A complete answer includes every line below with the word "will".

Saved entries
____________________
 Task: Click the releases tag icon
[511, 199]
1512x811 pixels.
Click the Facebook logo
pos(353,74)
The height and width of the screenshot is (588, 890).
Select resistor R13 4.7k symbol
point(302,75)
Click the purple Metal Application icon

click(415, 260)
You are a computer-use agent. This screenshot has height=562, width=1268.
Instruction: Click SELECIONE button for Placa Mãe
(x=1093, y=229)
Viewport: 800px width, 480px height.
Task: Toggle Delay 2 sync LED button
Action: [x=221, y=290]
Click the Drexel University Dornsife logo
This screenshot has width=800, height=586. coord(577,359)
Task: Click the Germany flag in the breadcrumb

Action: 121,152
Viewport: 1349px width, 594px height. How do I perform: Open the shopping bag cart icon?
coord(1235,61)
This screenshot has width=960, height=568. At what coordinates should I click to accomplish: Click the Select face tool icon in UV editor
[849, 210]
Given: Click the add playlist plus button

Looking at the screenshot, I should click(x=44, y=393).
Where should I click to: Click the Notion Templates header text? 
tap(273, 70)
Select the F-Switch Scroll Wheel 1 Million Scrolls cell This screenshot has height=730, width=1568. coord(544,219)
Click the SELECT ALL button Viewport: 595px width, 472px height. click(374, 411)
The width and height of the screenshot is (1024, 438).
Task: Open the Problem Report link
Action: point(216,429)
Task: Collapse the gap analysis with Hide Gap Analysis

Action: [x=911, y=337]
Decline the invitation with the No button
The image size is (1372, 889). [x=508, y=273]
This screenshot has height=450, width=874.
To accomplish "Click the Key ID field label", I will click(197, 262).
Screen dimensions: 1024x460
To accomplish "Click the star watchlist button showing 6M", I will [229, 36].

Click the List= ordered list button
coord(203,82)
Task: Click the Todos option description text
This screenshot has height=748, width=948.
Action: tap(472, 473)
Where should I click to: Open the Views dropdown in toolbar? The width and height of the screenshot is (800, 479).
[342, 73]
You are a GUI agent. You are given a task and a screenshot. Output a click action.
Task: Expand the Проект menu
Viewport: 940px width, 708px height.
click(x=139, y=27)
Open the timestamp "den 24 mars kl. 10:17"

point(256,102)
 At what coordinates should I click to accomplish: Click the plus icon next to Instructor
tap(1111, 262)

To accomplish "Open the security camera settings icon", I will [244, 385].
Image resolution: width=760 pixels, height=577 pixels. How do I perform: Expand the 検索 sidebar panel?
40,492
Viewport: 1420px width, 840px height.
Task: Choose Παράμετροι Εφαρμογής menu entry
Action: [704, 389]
____________________
**Output for this exercise**
To accomplish "Click the Key ID field label", I will click(197, 262).
To accomplish "Click the star watchlist button showing 6M", I will [229, 36].
To accomplish "Open the security camera settings icon", I will [244, 385].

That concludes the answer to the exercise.